● **EXTRAIT DE PAGE**
══════════════════════════════

Khalida Toumi au Jeune Indépendant
Khalida Toumi au Jeune Indépendant
« Les demi-soldes ont utilisé quatre stratégies pour tenter de destituer Bouteflika»
par Nefla B. , Le Jeune Indépendant, 7 avril 2004
Quatre stratégies ont été mises en branle par ce qu’elle a appelé «les demi-soldes ou les petits cousins de Tequerro pour destituer le président Bouteflika. Selon Khalida Toumi, ministre de la Communication et de la Culture, ces manœuvres consistaient en premier lieu à le pousser vers la porte de sortie et l’obliger à rendre le tablier, la seconde à faire un réquisitoire contre son bilan le qualifiant de bilan, blanc, ensuite à utiliser la politique du frein à main parce que ces demi-soldes disposaient d’un allié à la tête du gouvernement et, enfin, à la pratique du «coup d’Etat».
Dans son analyse, Khalida Toumi estime que si les deux premières ont échoué totalement, la troisième a failli donner des fruits. Ou, plus exactement, elle a fonctionné, même si les instigateurs ont obtenu la moitié de ce qu’ils escomptaient avoir.
Elle dit connaître, et peut en témoigner tout autant que plusieurs ministres, celui qui ne voulait pas entendre parler de réforme du système éducatif, qui ne voulait pas qu’on écrive une seule phrase sur la révision du code de la famille.
Alors, concernant l’affaire Khalifa, on disait : «Il n’y a pas de quoi fouetter un chat.» Elle reprend textuellement la réplique de l’ex-chef de gouvernement. «Le fait que cela ait marché à moitié seulement, heureusement, a montré la nature de notre régime et de notre Etat.
Je dis heureusement parce que, quand on pratique la stratégie du «frein à main», c’est la nation qui est perdante. Ce que je lisais dans notre presse nationale – que je salue – à cette époque, c’est que tout ce que faisait le chef de gouvernement était bien mais pas ce que faisait le Président.
Or, le programme du gouvernement était celui du Président : c’est un régime présidentiel. C’est ce que j’ai appelé, moi, l’époque du méchant roi et des charmants vizirs, surtout le premier d’entre eux. Je vous cite l’exemple du dossier du système éducatif : quand c’était le premier vizir qui en parlait, quand cela lui arrivait, c’était bien, et un pas vers l’évolution, mais quand c’était le Président, c’était 0 sur 20, et on développait tous les discours négatifs possibles.

══════════════════════════════

● **PROBLÈMES À RÉSOUDRE**
**a)** Selon Khalida Toumi dans l'extrait de page, quelles sont les quatre stratégies employées par les demi-soldes pour tenter de destituer le président Bouteflika ?
**b)** Poursuivez l'extrait de page sur les propos de Khalida Toumi à partir de sa dernière phrase.

● **BLOC DE DONNÉES**
══════════════════════════════

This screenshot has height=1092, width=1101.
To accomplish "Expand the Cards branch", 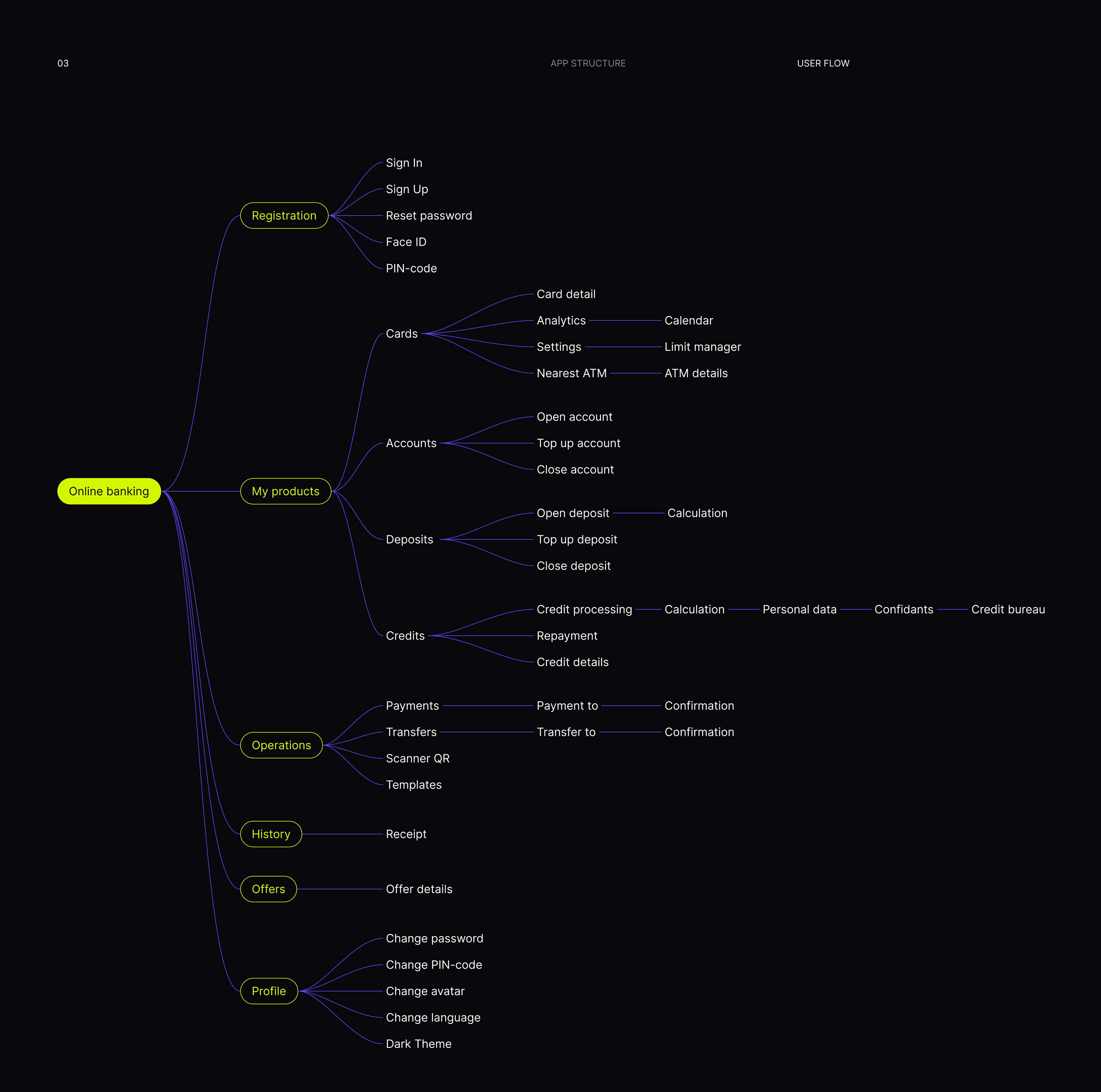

══════════════════════════════

● **RÉPONSES DANS L'ORDRE**
**a)**
- Le pousser vers la porte de sortie et l'obliger à rendre le tablier
- Faire un réquisitoire contre son bilan en le qualifiant de bilan blanc
- Utiliser la politique du frein à main
- Pratiquer le « coup d'État »

**b)**
Là on est sorti de la schizophrénie du méchant roi. A partir de mai 2003, tous les vizirs sont méchants et surtout leur roi. Qualitativement et historiquement, c’est plus simple pour le citoyen. Jusqu’en mai 2003 le Président était mauvais, alors que son premier vizir était bien ; de quoi rendre l’Algérien schizophrène.
Après cette date, un jeune Algérien ou une jeune Algérienne retrouveraient leurs repères et c’est plus cohérent. Pour la santé mentale des Algériens, c’est mieux ainsi ; c’est pour cela que je dis qu’elle a échoué à 50 %. Quand on «gouverne» à partir des salons, cela est une chose extraordinaire, parce qu’on a tous les avantages du pouvoir sans les inconvénients.
Donc, la première stratégie le poussant à rendre le tablier a échoué ; la seconde, celle du frein à main également ; maintenant, on passe à une autre stratégie, «je joue, je gagne ou je casse tout ; ce n’est pas faire le trouble-fête, mais «je joue et il faut que je gagne, sinon je casse tout», c’est-à-dire le coup d’Etat.
Toutefois, Mme Toumi trouve à ces manœuvres quelque chose de positif dans la mesure où il y a une meilleure visibilité. «Maintenant, le peuple algérien sait pour qui travaille qui, parce que c’est clair. Moi je ne suis pas malheureuse d’ouvrir la presse nationale et d’y trouver quelques titres qui dépassent les bornes.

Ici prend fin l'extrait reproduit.